BRIEF: Reproduce each line of the records below verbatim, omitting the pictures.
^^^^
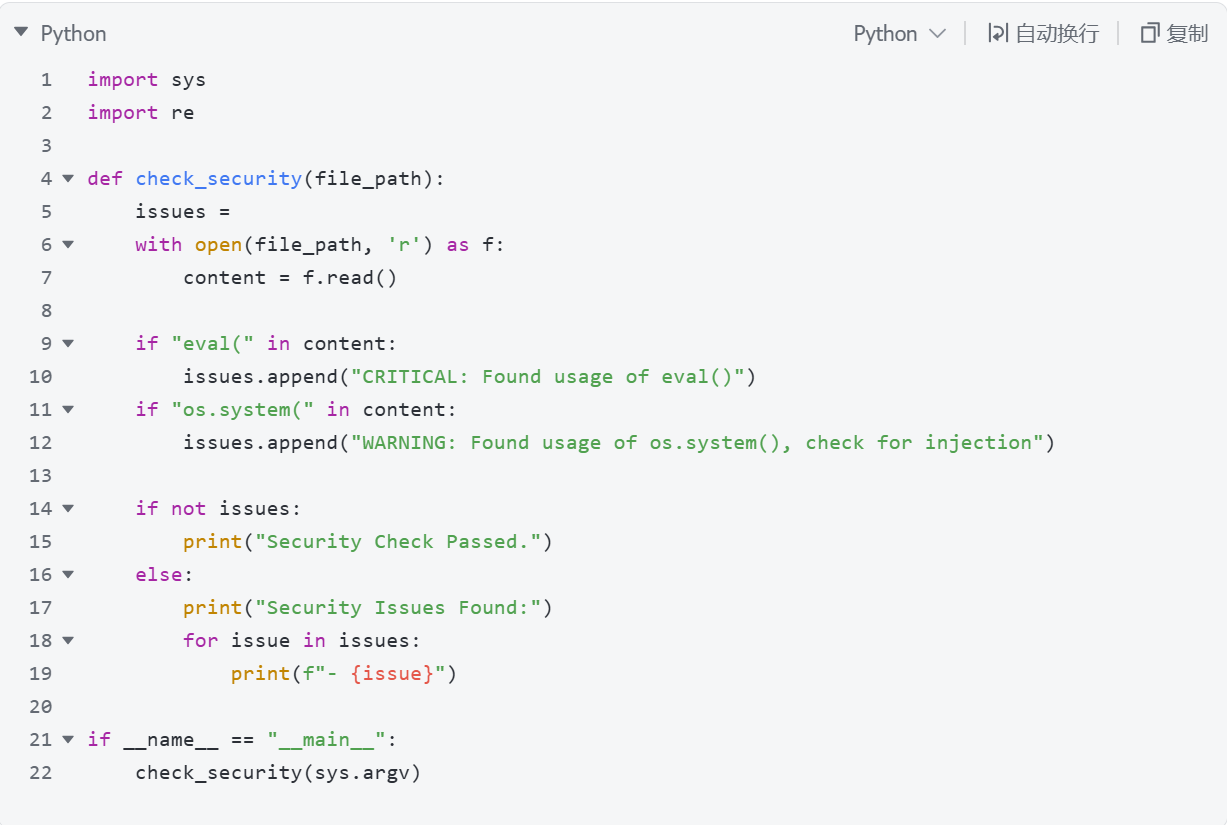The height and width of the screenshot is (825, 1227).
Task: Collapse the for loop at line 18
Action: (68, 641)
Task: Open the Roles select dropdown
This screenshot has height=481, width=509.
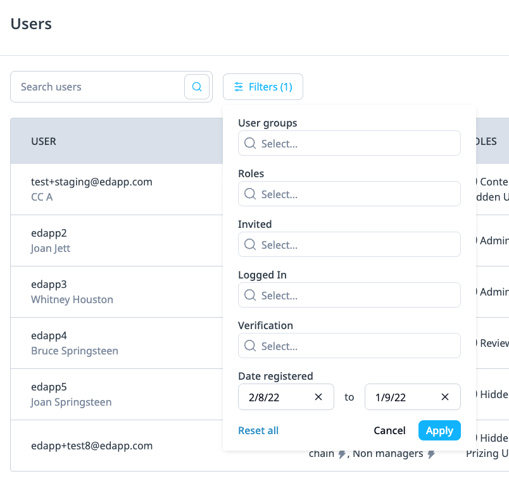Action: (349, 194)
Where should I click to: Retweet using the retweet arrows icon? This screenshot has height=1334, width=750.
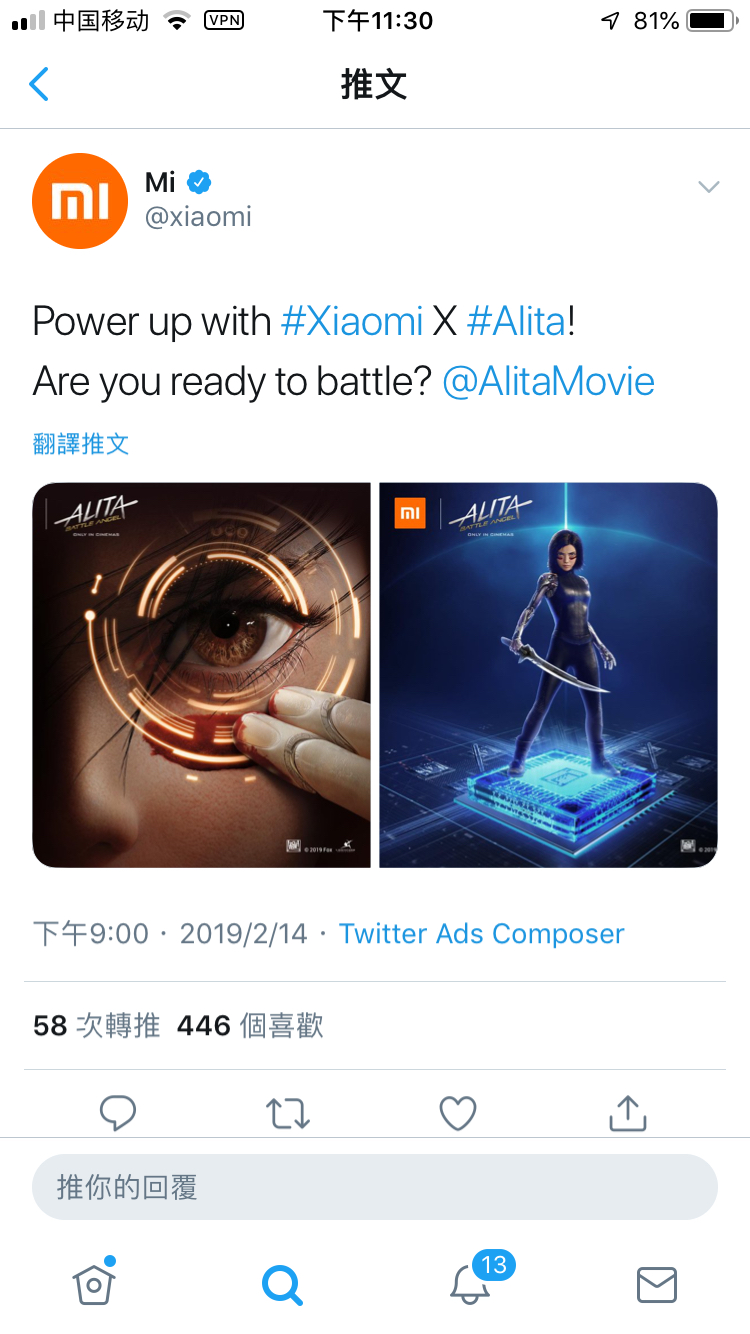coord(288,1112)
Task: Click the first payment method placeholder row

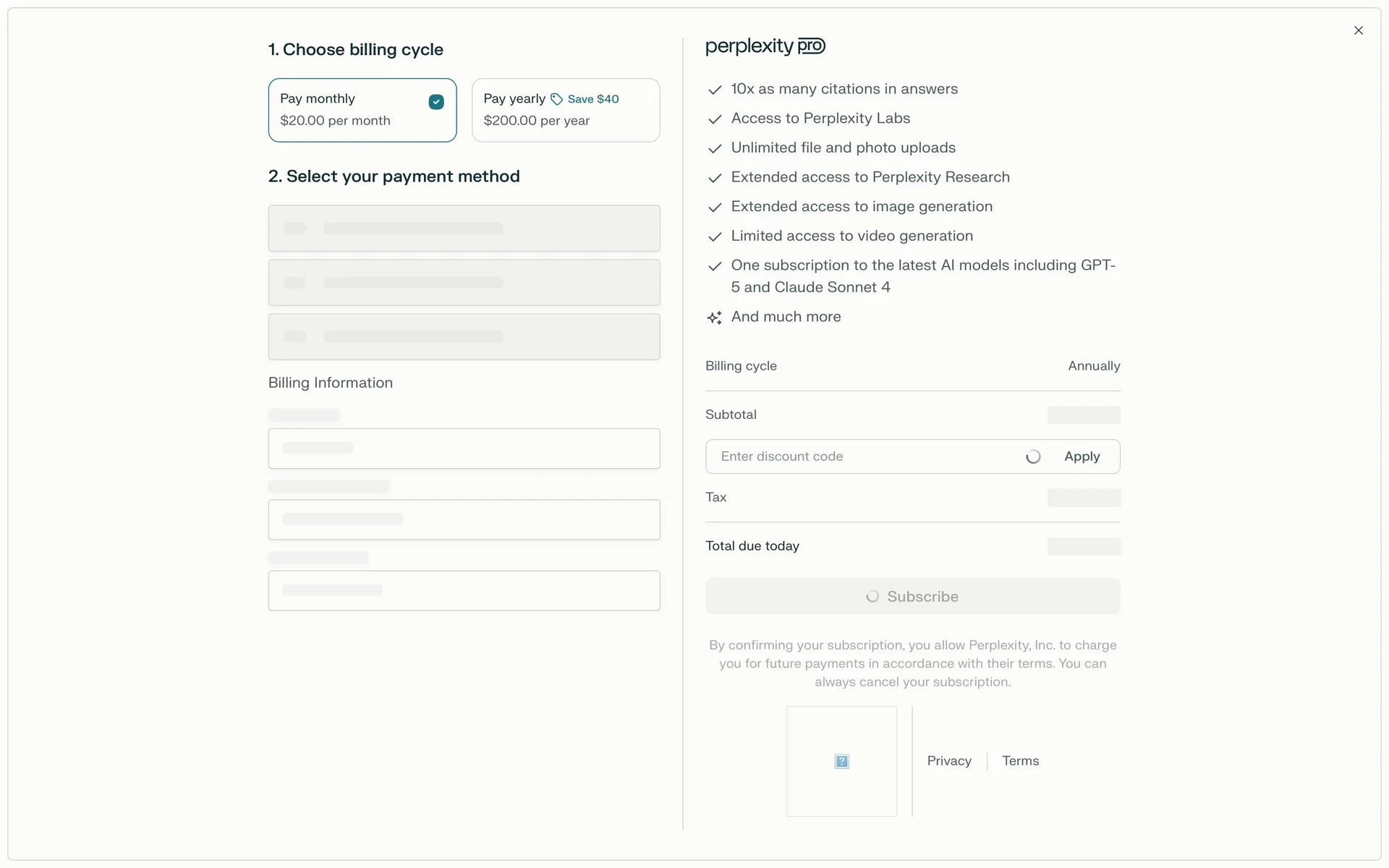Action: tap(464, 229)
^^^^
TASK ANSWER:
The height and width of the screenshot is (825, 1227).
Task: Collapse the for loop at line 18
Action: (68, 641)
Task: Open the Roles select dropdown
This screenshot has height=481, width=509.
Action: (349, 194)
Where should I click to: Retweet using the retweet arrows icon? This screenshot has height=1334, width=750.
coord(288,1112)
Task: Click the first payment method placeholder row

Action: tap(464, 229)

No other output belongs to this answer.